Os negociantes, designação que só aparece até 1939, eram 146 (225). Talvez este nome queira referir-se a quem vivia do contrabando. Atendendo a que em 1930 Quadrazais tinha 2.085 habitantes, mesmo que dividamos este número por quatro (mulher e dois filhos), chegaríamos a 521 homens que poderiam ser eventuais contrabandistas, sendo 146 negociantes equivalente a 28% dos homens, percentagem pouco mais que um quarto do universo dos potenciais contrabandistas. É verdade que também haveria uma vintena de mulheres que se dedicava ao contrabando. Mas também é verdade que nem todos esses 146 seriam negociantes de contrabando, já que havia quem vendesse azeite, vinagre, aguardente, mel, sabão, borras, etc. Concluiria por dizer que essa percentagem seria próxima de quem se dedicava ao negócio do contrabando. Se quisermos incluir nesse número os alugados, que transportavam temporariamente o contrabando de outros, então teríamos de acrescentar mais uns 100, o que faria subir a percentagem para 47%. E se a estes ainda acrescentássemos as crianças que diariamente se dirigiam a Valverde, teríamos de juntar aos 521 mais uns 100 habitantes. O número de 621 pessoas estaria, no entanto, longe dos 2.085 habitantes de Quadrazais, representando apenas cerca de 30% do total da população de Quadrazais, longe da metade (50%) indicada por J. M. Correia ou da quase totalidade (100%) que muitos quadrazenhos querem apresentar.

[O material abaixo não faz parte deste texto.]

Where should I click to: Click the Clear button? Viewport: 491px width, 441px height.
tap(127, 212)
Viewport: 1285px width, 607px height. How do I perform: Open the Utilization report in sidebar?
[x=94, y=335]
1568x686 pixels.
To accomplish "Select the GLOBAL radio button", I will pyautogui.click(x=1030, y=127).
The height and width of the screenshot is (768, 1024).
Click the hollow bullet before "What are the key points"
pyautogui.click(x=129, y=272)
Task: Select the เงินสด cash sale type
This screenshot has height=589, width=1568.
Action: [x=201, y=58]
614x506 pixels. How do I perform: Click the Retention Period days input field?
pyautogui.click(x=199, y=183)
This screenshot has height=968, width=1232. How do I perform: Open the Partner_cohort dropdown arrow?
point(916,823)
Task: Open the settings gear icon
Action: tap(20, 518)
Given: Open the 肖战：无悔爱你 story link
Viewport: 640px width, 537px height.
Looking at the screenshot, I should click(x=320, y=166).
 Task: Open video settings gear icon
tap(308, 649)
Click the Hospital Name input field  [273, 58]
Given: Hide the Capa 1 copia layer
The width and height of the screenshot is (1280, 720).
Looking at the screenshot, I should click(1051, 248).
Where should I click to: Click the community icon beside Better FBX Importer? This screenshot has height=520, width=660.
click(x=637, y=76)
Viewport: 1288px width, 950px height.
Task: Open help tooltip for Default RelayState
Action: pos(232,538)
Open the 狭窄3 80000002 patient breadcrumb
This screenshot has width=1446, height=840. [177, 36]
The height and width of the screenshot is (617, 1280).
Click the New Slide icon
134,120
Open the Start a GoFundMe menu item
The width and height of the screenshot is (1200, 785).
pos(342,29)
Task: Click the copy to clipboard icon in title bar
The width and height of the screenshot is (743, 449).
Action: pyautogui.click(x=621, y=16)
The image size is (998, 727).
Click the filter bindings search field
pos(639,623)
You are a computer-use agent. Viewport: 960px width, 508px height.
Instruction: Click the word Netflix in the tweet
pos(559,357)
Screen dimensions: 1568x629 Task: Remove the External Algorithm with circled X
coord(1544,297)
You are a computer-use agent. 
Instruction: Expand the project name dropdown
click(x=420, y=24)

Indo por outro método: se juntarmos os profissionais acima indicados e mais os familiares, que vêm entre parêntesis, teremos 198 profissionais mais 510 familiares, o que perfaz 708 pessoas, equivalente a 34% do total de habitantes, número bastante superior aos 521 negociantes e familiares, representando estes apenas 24,99%.